私の音大の頃のヴァイオリンの先生は
Wanda先生でした。


ポーランドの世界的ヴァイオリニストで、
私も幼い頃から彼女のレコード/CDを
たくさん聴いて育ちました。
その才能を大統領に見初められ、
当時のポーランド大統領夫人になられた方です。

・・にもかかわらず、
とても心温かいおばあちゃん先生で
人間味に溢れ、いつも
「Ayako, you are so talented!!
ohh I'm so proud of you.
(綾子、あなたはすごく才能がある!
あなたは私の誇りよ。)」
と言ってくださり
愛情を注いでくださいました。



そんなWanda先生が当時
言っていた言葉を、
最近よく思い出します。


「Ayako,ヴァイオリンの魅力のひとつはね、
Open Strings (開放弦)があることなの。
素直な音が出せる事なの。」


4弦あるヴァイオリンには
指で押さえず鳴る音が4音(G,D,A,E)あり
(指を解放しても鳴る弦=開放弦)
学生の頃はずっと
開放弦をなるべく使わず指で
押さえてこれらの音を出すのが良い(難しい)
とされていました。

指で押さえるほうが
vibratoもかけられるし、
音程もつけられる。音色も
他の指で押さえてる音と同じに出来るからです。

ですのでWanda先生のこの言葉を聞いた時、
今まで小さい頃から
教わってきた事と真逆の事で、
理解ができませんでした。



今やっと分かった、開放弦の魅力。
他の楽器にはない魅力。


たった4つしかない素直な音。
なんて貴重なんだろう。
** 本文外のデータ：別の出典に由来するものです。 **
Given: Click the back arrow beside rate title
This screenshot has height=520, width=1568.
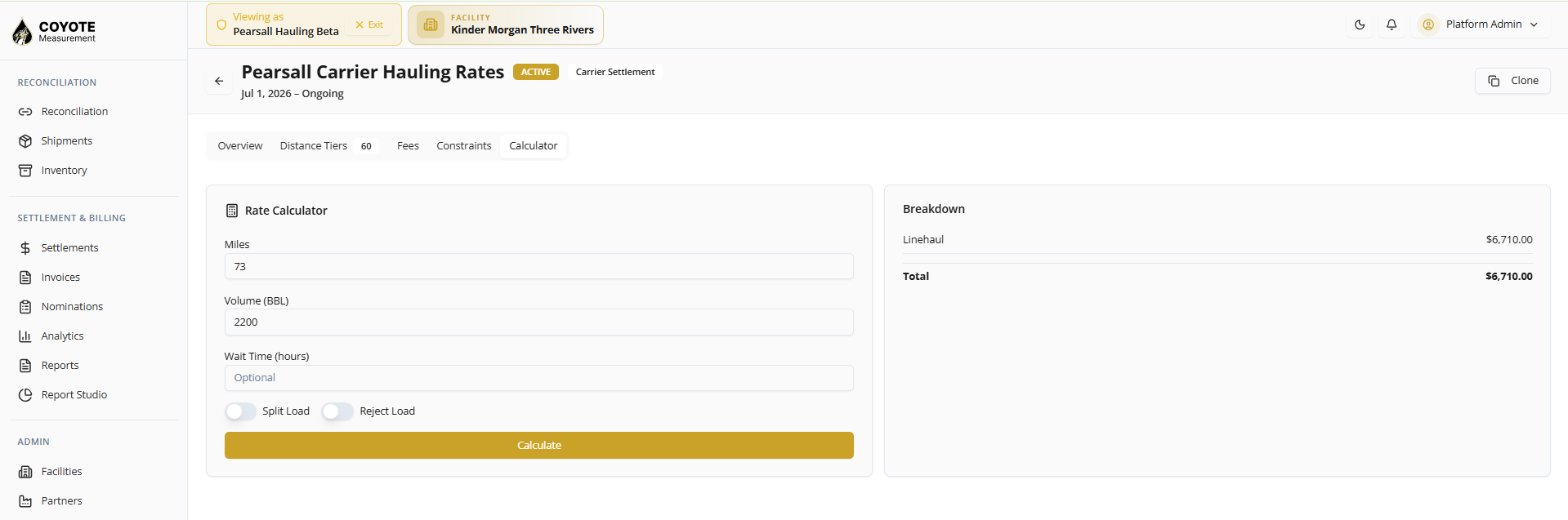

。
たまに聞こえる開放弦の音で
心の緊張の糸がふっと解放されるような
そんな素直な音。


そんな魅力を私に教えようとしてくれた
彼女は、やっぱり先生ではなく
アーティストでした。
ヴァイオリンという楽器を愛している
アーティストでした。


ヴァイオリンの魅力を
どんどん発見し、楽しむ。
他の誰もが、たとえそれが
常識と違うと言ったとしても、
自分がそれが魅力だと思っていて楽しめばいい。

そんなアーティストに私もなりたいです。